- **THE INPUT**:
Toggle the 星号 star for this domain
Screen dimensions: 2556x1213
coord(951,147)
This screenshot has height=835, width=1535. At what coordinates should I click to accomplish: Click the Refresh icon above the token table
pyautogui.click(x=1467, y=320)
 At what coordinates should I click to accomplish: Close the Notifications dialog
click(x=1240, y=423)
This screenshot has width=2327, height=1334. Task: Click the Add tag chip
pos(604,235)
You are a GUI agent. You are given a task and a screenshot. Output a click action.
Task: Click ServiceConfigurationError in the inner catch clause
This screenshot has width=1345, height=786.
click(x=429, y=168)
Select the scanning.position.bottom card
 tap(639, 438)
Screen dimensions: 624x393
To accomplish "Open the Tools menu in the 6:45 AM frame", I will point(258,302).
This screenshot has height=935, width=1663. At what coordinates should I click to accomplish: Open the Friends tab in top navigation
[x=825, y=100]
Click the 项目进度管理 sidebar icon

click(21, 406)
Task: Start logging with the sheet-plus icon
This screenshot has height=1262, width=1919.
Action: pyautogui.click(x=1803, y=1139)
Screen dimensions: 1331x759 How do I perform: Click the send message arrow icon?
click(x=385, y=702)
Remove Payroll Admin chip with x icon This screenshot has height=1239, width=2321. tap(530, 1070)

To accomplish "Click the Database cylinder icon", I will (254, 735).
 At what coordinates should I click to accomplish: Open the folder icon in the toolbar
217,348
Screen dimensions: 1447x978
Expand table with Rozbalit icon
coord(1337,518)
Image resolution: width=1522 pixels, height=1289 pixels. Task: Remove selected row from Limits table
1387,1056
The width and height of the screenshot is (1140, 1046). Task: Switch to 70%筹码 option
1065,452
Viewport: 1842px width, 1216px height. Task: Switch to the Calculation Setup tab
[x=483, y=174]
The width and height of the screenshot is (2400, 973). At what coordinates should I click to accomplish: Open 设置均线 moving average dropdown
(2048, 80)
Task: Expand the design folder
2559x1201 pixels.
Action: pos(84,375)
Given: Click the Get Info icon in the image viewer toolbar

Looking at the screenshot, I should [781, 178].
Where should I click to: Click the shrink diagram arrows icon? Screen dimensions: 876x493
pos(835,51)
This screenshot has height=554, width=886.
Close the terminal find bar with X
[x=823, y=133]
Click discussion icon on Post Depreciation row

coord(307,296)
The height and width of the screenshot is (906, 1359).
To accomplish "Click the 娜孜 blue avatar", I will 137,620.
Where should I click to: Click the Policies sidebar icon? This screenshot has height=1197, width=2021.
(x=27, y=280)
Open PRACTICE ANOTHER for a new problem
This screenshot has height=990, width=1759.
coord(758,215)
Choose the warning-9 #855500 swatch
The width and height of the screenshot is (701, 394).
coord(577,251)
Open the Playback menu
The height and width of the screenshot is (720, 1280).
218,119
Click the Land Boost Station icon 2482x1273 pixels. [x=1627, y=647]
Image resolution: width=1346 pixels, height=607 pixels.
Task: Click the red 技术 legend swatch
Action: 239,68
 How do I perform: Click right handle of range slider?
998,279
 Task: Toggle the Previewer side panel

- **PROBLEM**: Find the string "menu" in the lines above and count those lines. Give only that count.

- **ANSWER BELOW**: 2